Qui germoglia l’idea di seguire la storia in video, vista l’importanza sempre crescente che assume la vertenza. “Io sono un videomaker del collettivo Space Donkeys – dice Turchi -, coi miei colleghi Morgan Maugeri e Monia Alferi ci siamo lanciati dentro la storia. Eravamo attivisti del Teatro Pinelli occupato. Io non mi definisco certo un artista, ma sono interessato sia all’arte che alla politica: nel corso del tempo abbiamo seguito tutte le vertenze sul territorio, ma questa ci ha davvero squarciato, era troppo importante e non potevamo non raccontarla”.

Cosa succede allora? “Prima come attivisti siamo stati al presidio, alla raccolta firme, poi ci siamo chiesti come potevamo aiutare i lavoratori più di così: la nostra unica arma era una videocamera. All’epoca loro avevano appena ottenuto i capannoni ed eseguito i lavori di ristrutturazione: il mio film infatti inizia proprio con la ristrutturazione, perché come si vede i lavoratori hanno fatto tutto da soli”.

La svolta dei 15 birrai

Poi c’è stata una lunga trafila per ottenere i finanziamenti: “L’obiettivo era mantenere aperto il birrificio, prima è arrivato un piano industriale di due milioni che poi è salito a tre milioni, vista l’ampia richiesta che arrivava dalla città.
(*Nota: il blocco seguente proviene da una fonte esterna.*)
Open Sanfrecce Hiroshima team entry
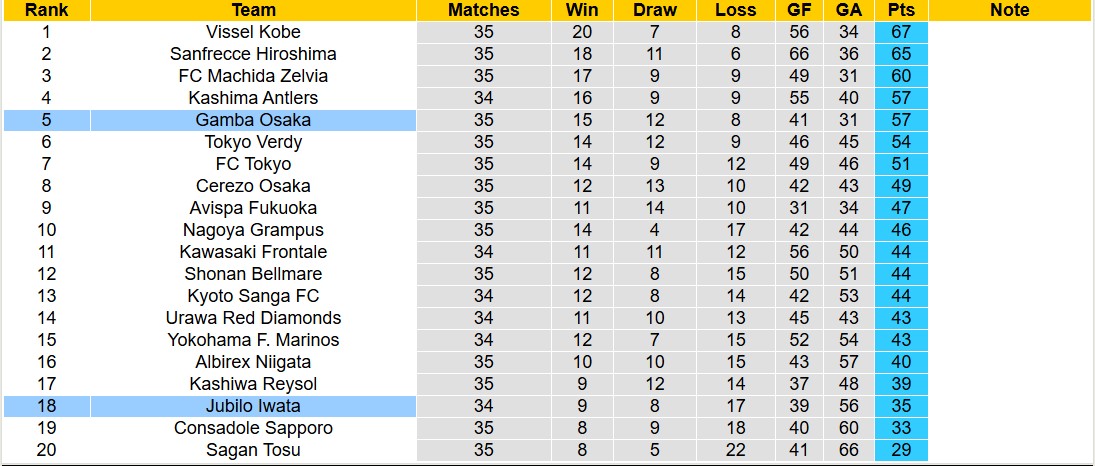This screenshot has width=1095, height=466. click(x=253, y=54)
Da parte nostra, li abbiamo seguiti in tutti questi anni, sperando che si arrivasse a un lieto fine: alla fine è successo davvero, perché 15 mastri birrai hanno rimesso in piedi lo stabilimento e subito iniziato a produrre di nuovo”.

La risposta è stata clamorosa. “Ci sono state richieste da tutta Italia ma non solo: anche da vari luoghi del mondo, da parte di messinesi emigrati che chiedevano di continuare a bere la loro birra”. L’anno scorso l’impresa ha compiuto dieci anni e continua ad evolversi: “L’organico è stato raddoppiato – riferisce Turchi -: i birrai erano partiti in quindici, ora sono più che raddoppiati, prima hanno assunto i loro figli e poi anche gli altri, creando posti di lavoro per tutta la città”.

Le voci e i volti nel doc

Cosa si vede nel film? “Si parte dai capannoni e si arriva alla ripresa dell’attività. Tutto viene raccontato dalle voci dei lavoratori che ricostruiscono la vicenda. Insieme a loro ci sono le testimonianze dei figli, grandi e piccoli, perché tutti portano i segni di questa storia. C’è poi l’intervento della Cgil locale che ha avuto un ruolo importante nella soluzione della vertenza. Infine, abbiamo interpellato anche alcuni esperti di economia, sociologia e lavoro che commentano la vicenda dal punto di vista degli studiosi”.

Ma la chiusura è sempre per i quindici protagonisti, che col gesto di resistenza permettono ancora oggi di continuare a spillare la Birra dello Stretto. Conclude Turchi: “I loro volti sono la cosa più bella del documentario”. Buona visione.